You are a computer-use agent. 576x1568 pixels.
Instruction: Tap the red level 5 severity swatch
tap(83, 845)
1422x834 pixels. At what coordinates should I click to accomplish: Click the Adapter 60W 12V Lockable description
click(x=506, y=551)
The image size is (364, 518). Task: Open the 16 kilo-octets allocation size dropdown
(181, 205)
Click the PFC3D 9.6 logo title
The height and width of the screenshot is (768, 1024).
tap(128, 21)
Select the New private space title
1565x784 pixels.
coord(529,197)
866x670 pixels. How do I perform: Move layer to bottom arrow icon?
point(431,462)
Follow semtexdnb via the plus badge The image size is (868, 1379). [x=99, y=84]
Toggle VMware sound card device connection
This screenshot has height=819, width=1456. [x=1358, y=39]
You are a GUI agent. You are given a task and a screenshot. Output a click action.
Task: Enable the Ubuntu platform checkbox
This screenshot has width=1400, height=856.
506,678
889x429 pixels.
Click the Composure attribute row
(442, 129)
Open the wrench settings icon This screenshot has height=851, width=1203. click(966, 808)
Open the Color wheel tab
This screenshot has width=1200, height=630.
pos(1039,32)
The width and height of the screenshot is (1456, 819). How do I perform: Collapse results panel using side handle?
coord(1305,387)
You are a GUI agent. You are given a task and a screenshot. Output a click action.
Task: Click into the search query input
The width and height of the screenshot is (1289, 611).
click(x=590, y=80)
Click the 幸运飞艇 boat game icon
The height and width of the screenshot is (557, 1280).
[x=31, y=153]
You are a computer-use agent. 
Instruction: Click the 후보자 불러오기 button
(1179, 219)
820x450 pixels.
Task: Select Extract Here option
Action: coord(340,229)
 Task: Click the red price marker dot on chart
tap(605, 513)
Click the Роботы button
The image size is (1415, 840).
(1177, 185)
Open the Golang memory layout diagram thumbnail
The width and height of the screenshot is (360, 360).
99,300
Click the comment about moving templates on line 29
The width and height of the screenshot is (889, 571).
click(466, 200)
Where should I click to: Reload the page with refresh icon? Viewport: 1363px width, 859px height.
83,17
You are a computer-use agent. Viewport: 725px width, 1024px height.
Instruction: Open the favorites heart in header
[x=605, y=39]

= = = =

Can you reproduce the listing above, changing "computer-use agent" to "screen-control agent" and keeping everything else the same?

> _SOLUTION FOR THIS TASK_
You are a screen-control agent. 576x1568 pixels.
Instruction: Tap the red level 5 severity swatch
tap(83, 845)
1422x834 pixels. At what coordinates should I click to accomplish: Click the Adapter 60W 12V Lockable description
click(x=506, y=551)
The image size is (364, 518). Task: Open the 16 kilo-octets allocation size dropdown
(181, 205)
Click the PFC3D 9.6 logo title
The height and width of the screenshot is (768, 1024).
tap(128, 21)
Select the New private space title
1565x784 pixels.
coord(529,197)
866x670 pixels. How do I perform: Move layer to bottom arrow icon?
point(431,462)
Follow semtexdnb via the plus badge The image size is (868, 1379). [x=99, y=84]
Toggle VMware sound card device connection
This screenshot has height=819, width=1456. [x=1358, y=39]
You are a GUI agent. You are given a task and a screenshot. Output a click action.
Task: Enable the Ubuntu platform checkbox
This screenshot has width=1400, height=856.
506,678
889x429 pixels.
Click the Composure attribute row
(442, 129)
Open the wrench settings icon This screenshot has height=851, width=1203. click(966, 808)
Open the Color wheel tab
This screenshot has width=1200, height=630.
pos(1039,32)
The width and height of the screenshot is (1456, 819). How do I perform: Collapse results panel using side handle?
coord(1305,387)
You are a GUI agent. You are given a task and a screenshot. Output a click action.
Task: Click into the search query input
The width and height of the screenshot is (1289, 611).
click(x=590, y=80)
Click the 幸运飞艇 boat game icon
The height and width of the screenshot is (557, 1280).
[x=31, y=153]
You are a screen-control agent. 
Instruction: Click the 후보자 불러오기 button
(1179, 219)
820x450 pixels.
Task: Select Extract Here option
Action: coord(340,229)
 Task: Click the red price marker dot on chart
tap(605, 513)
Click the Роботы button
The image size is (1415, 840).
(1177, 185)
Open the Golang memory layout diagram thumbnail
The width and height of the screenshot is (360, 360).
99,300
Click the comment about moving templates on line 29
The width and height of the screenshot is (889, 571).
click(466, 200)
Where should I click to: Reload the page with refresh icon? Viewport: 1363px width, 859px height.
83,17
You are a screen-control agent. Viewport: 725px width, 1024px height.
Instruction: Open the favorites heart in header
[x=605, y=39]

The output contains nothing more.